A lot of the articles I see about ultra-processed food feel like they've been written by Chat GPT, but I suppose that's what you get when everybody starts parroting the same tropes at the same time.
I buy many of these items all the time. Until recently, I didn’t think it was a problem. To be honest, I’m still not convinced it is a problem. The claim that they cause cancer comes from a rather sketchy preliminary study and the claim that they cause weight gain seems to be due to over-consumption rather than any inherent dangers in curry paste and “shop-bought hummus”.
In any case, I shouldn’t feel ashamed because I am not responsible for what I put in my grocery basket:
But the problem isn’t with us. The problem is structural. Arranging society so that people don’t feel they have enough time or money to make themselves a meal is a dystopian nightmare.
She is talking here about making a meal from scratch. That, after all, is the only logical solution to the conundrum posed by the UPF threat.
I don’t really cook anything from scratch. The closest I get to making a meal from scratch is when I have a fry up and a Sunday roast, both of which involve UPFs (sausages, bacon, horseradish sauce, stock cubes, etc.). I might have a boiled egg from time to time but even that involves toast and therefore UPFs.

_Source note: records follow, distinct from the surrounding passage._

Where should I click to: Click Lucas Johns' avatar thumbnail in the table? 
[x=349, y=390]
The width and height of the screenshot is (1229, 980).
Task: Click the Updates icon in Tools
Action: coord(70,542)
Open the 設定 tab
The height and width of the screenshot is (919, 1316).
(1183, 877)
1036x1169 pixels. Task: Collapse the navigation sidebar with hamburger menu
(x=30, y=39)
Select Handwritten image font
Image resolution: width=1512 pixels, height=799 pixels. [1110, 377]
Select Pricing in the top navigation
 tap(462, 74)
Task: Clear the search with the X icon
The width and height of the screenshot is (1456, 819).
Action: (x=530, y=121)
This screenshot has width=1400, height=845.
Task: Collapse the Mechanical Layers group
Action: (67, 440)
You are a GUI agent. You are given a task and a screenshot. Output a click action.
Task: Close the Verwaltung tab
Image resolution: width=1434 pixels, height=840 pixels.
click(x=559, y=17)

The reason I don’t cook meals from scratch is very simple: I don’t want to. It’s not because I’m tired or stressed. It isn’t because I’m lazy. It hasn’t got anything to do with advertising. It is for the same reason I don’t brew my own beer or cut my own hair. I have better things to do with my time and I wouldn’t do a good job of it if I tried. I am therefore eternally grateful to “Big Food” for making it possible for me to go through life without every having to bake my own bread or make my own peanut butter.